* **EXERCISE DESCRIPTION**: Among these records, which lines include "This"? Copy them out.

(Records from a data source)
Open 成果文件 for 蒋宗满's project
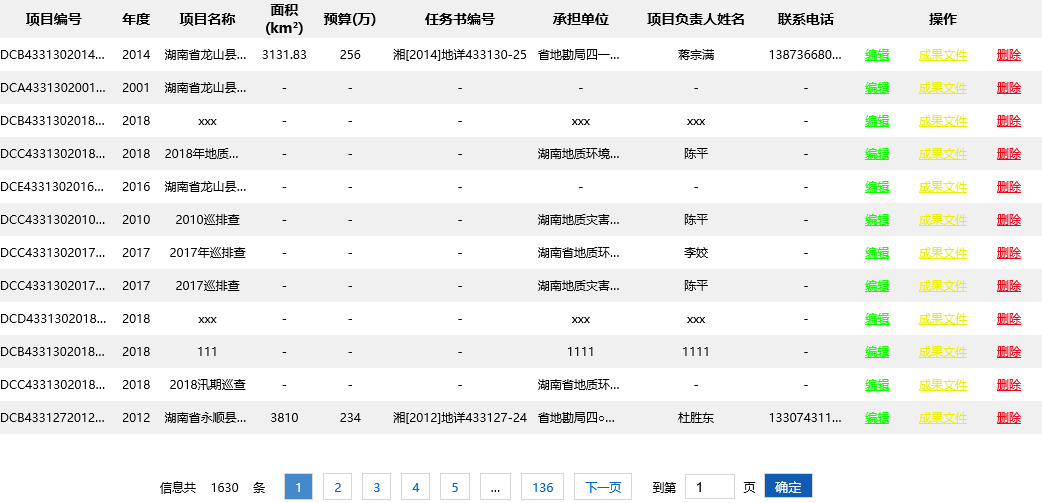1042x503 pixels. click(942, 55)
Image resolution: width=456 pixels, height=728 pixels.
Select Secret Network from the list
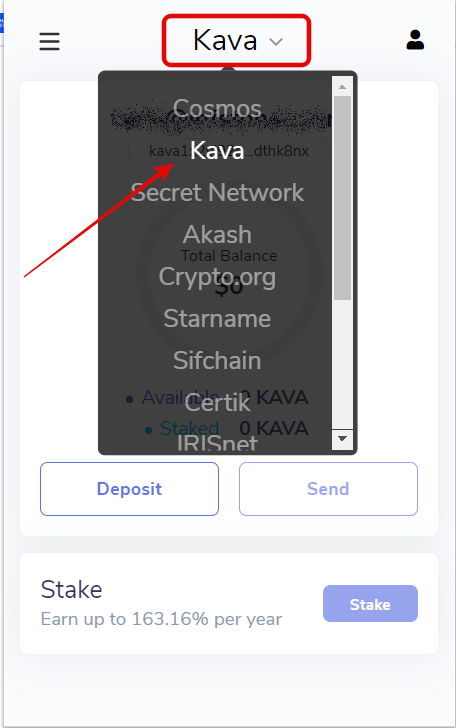[217, 192]
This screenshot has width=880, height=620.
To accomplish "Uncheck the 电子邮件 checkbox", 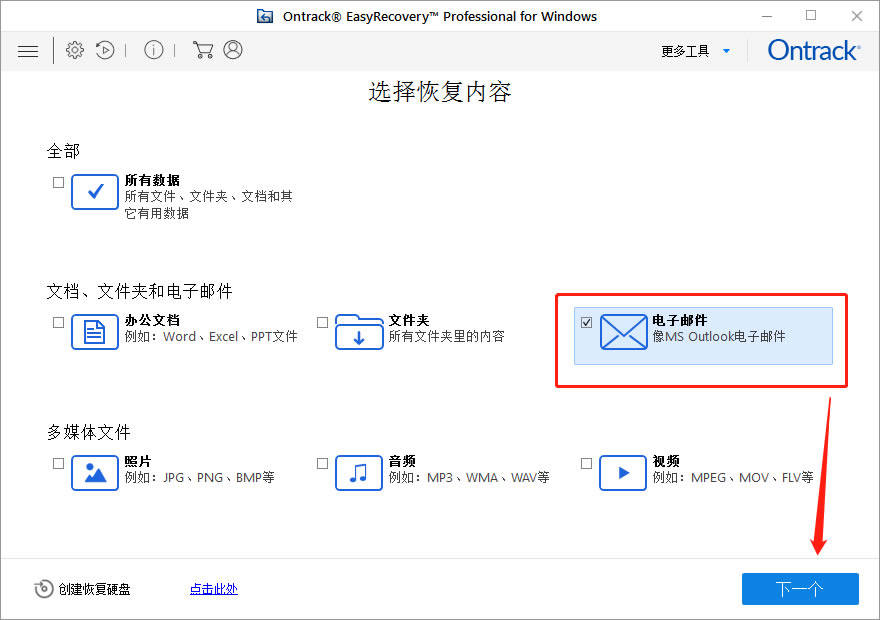I will (585, 321).
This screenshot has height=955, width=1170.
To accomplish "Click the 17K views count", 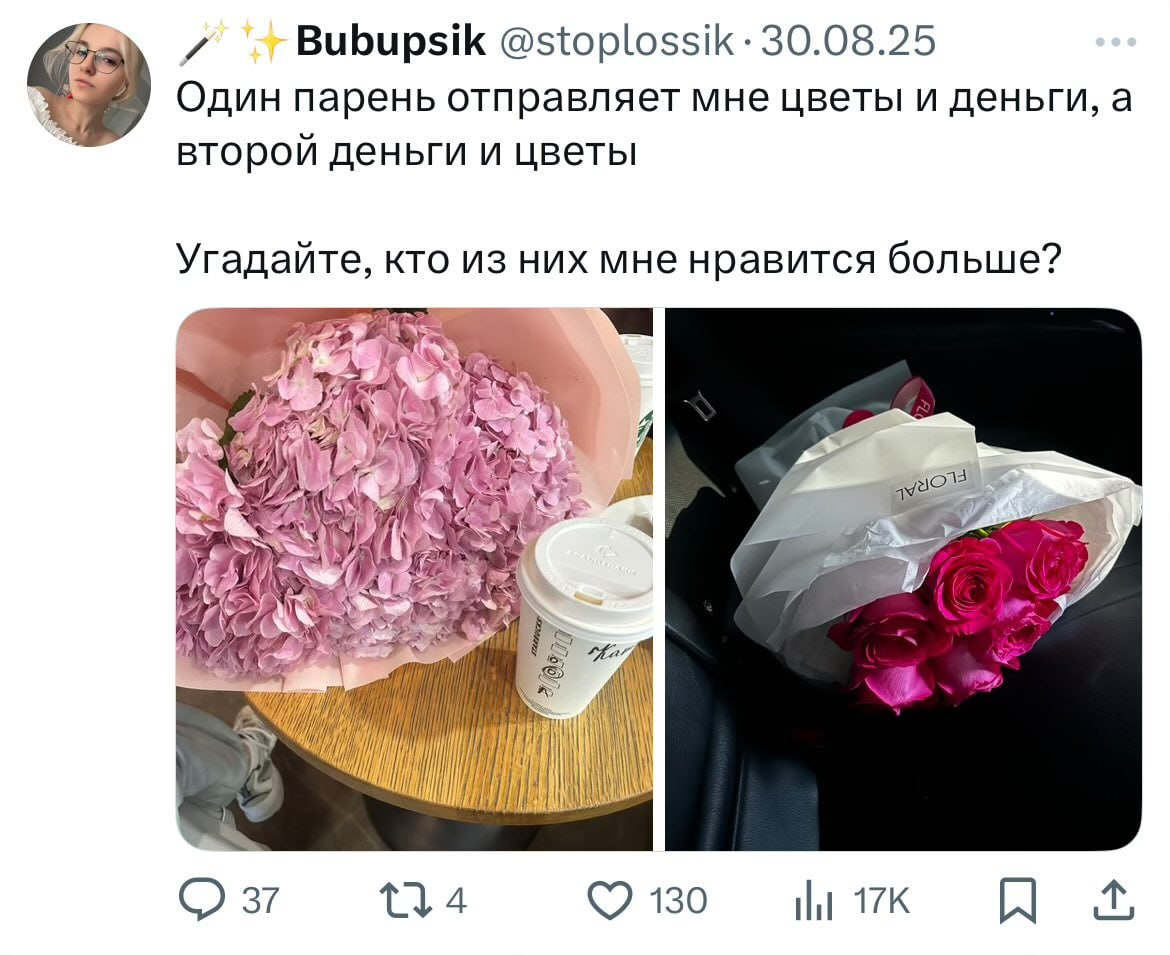I will pos(882,901).
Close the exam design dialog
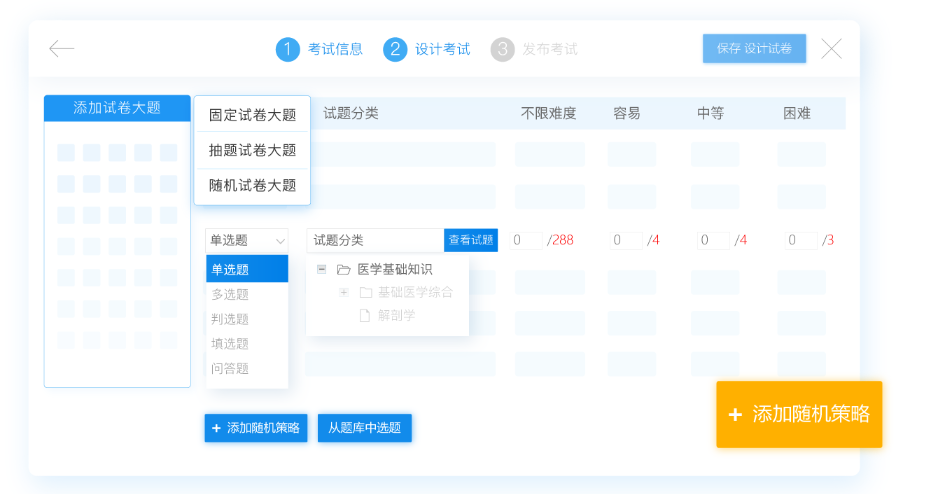The height and width of the screenshot is (494, 938). (832, 48)
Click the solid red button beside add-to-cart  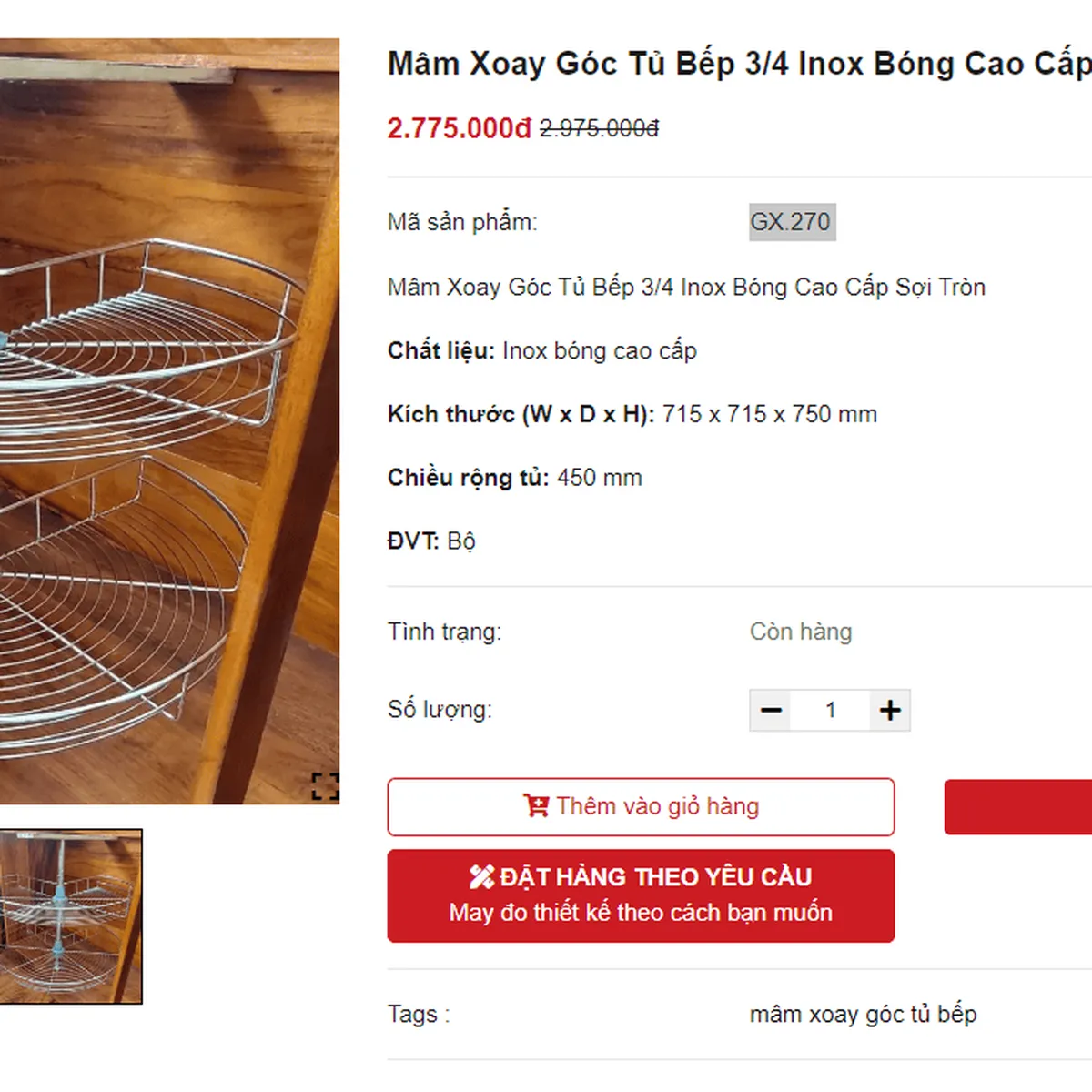click(x=1017, y=807)
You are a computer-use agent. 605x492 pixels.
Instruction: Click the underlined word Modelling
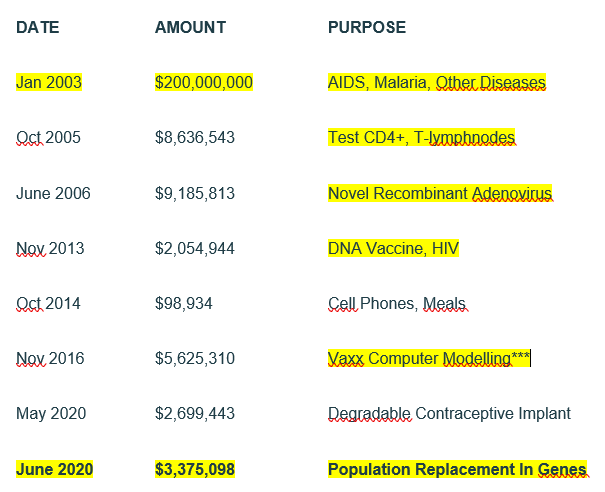coord(477,358)
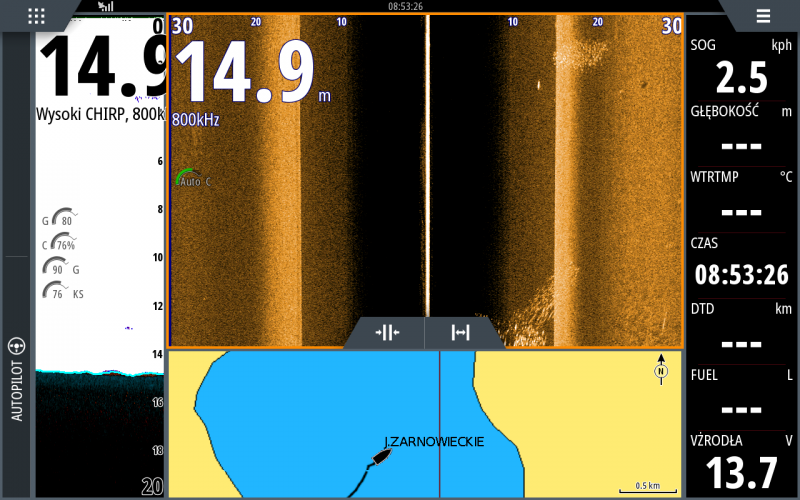Open the Autopilot steering wheel icon
The image size is (800, 500).
16,348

* **EXERCISE SOLUTION**:
This screenshot has width=880, height=620.
This screenshot has height=955, width=1170.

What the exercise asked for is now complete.